Paris is a city that is not only one of Europe’s current desirable vacation spots, but one with a rich and fascinating history and culture. The beautiful Notre Dame, the cathedral where Napoleon Bonaparte crowned himself emperor in 1804, has been standing since 1345, while the magnificent Eiffel Tower has towered above the city as a national symbol since the 1889 Exposition Universelle, a world’s fair marking the 100 year anniversary of the French Revolution. The Louvre, the most visited art museum in the world, is home to some of the world’s most renowned work, including the Mona Lisa, the Venus de Milo, and Liberty Leading the People. These iconic landmarks and more are all incorporated into tours that enable you to explore the sights as well as gain a wealth of information about some of the world’s most renowned places.

Paris tours range from activities such as climbing the Arc de Triomphe to champagne tasting on the Seine, and perfume making with an intimate group in a workshop setting. All encompassing Paris tours guarantee that visitors see all the main attractions that Paris has to offer–stroll up and down the glamorous Champs Elysees in style, climb the bell tower of Notre Dame, and ascend the Eiffel Tower for breathtaking views of what many deem to be the most amazing city in the world. Cruise along the glistening waters of the Seine as you pass artists and vendors and take in the enticing aromas of warm crepes and fresh baguettes, all while experiencing spectacular views of landmarks you’ve only dreamed about! Paris boat tours, walking tours, bus tours, and even segway tours are available so that you can experience the magical city by whatever method of transportation you please.

About this exercise: In the passage about Paris, what anniversary did the 1889 Exposition Universelle mark?

Records:
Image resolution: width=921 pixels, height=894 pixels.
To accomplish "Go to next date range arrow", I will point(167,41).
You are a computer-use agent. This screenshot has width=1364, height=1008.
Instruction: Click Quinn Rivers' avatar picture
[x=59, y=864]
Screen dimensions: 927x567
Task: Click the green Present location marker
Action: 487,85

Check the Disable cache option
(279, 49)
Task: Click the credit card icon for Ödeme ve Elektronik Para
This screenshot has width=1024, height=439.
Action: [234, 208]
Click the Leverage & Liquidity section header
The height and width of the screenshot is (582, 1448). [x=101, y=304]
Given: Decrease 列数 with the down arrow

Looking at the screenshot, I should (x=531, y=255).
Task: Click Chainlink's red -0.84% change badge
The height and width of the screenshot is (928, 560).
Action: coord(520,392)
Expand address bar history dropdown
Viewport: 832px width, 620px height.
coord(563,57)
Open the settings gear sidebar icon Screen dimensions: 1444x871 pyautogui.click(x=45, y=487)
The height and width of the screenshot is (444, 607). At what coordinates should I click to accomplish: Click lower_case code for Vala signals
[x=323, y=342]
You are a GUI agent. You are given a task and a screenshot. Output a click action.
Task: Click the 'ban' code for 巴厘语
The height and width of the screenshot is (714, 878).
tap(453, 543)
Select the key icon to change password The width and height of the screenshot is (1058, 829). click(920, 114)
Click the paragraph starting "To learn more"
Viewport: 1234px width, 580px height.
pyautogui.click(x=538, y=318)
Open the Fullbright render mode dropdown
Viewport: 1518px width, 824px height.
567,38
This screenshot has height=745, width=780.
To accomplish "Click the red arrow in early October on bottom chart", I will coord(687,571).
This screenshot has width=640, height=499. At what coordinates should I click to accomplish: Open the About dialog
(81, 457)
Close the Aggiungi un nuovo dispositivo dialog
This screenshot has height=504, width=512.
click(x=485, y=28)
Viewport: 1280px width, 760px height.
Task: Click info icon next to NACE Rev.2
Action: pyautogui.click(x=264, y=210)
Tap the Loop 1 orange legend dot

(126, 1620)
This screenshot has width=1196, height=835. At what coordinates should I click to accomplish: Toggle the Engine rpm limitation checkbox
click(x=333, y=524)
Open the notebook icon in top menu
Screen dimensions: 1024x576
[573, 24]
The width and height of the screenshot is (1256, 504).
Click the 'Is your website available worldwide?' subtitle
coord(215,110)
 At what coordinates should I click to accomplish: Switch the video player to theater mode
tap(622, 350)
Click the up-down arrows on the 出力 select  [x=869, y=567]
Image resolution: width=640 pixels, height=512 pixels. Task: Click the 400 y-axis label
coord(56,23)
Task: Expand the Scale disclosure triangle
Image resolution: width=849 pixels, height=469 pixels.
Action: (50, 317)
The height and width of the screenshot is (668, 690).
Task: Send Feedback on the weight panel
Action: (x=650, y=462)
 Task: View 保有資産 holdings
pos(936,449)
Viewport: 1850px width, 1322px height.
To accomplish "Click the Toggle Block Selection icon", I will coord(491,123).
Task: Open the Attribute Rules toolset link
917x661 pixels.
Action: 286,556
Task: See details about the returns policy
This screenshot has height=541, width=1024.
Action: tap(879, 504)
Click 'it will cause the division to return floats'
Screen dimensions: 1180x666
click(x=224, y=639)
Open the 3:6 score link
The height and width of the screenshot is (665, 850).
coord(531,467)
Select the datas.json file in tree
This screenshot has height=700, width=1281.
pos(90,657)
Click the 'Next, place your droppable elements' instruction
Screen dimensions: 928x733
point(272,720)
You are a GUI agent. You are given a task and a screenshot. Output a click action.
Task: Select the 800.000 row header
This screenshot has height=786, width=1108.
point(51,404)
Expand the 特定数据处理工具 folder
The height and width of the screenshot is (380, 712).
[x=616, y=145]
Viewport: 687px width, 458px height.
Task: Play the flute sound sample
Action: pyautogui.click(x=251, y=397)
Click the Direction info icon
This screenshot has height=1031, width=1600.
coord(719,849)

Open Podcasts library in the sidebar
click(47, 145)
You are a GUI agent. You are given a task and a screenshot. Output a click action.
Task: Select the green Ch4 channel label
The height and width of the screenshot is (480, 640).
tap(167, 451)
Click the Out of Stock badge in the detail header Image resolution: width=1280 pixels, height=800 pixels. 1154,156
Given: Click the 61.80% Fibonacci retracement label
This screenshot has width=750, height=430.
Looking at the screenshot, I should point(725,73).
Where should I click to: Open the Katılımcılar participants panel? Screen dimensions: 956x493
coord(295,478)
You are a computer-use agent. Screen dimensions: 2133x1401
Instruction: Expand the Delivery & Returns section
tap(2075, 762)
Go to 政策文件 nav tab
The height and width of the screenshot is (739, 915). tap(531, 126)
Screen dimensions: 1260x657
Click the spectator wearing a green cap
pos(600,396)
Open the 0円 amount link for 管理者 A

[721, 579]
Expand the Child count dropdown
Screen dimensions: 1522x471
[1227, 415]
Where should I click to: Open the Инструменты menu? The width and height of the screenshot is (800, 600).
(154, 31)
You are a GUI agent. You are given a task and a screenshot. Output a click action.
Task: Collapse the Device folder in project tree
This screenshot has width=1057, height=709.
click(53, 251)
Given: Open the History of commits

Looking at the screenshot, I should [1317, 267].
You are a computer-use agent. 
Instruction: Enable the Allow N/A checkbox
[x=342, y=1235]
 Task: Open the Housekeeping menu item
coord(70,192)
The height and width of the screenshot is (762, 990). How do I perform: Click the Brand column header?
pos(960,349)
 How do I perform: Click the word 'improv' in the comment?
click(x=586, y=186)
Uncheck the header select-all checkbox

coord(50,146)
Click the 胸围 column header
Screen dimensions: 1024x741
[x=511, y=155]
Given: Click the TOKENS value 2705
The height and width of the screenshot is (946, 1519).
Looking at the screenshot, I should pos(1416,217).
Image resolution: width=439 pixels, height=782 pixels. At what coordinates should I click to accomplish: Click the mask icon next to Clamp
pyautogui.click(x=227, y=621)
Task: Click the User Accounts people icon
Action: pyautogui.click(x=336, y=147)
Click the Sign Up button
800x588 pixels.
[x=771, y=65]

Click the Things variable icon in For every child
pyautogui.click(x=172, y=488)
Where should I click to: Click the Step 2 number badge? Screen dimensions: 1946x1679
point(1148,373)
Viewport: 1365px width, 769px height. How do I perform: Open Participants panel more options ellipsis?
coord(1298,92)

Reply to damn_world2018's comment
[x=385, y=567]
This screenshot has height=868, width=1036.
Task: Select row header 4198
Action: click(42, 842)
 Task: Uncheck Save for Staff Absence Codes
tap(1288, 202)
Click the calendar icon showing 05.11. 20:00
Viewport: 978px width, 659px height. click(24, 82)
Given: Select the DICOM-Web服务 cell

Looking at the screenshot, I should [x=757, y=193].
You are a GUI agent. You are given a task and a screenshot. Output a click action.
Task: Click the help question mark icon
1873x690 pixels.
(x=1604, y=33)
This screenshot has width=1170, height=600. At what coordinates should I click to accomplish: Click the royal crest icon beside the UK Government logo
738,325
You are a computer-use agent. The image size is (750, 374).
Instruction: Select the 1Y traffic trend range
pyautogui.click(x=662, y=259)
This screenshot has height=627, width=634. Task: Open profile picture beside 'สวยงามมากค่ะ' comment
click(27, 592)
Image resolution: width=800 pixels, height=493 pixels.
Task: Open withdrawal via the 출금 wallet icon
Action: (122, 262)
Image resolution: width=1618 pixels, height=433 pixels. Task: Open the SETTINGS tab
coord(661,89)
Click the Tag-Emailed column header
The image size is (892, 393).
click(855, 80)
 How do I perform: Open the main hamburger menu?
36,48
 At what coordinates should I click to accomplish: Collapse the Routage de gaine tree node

Response: The 100 year anniversary of the French Revolution.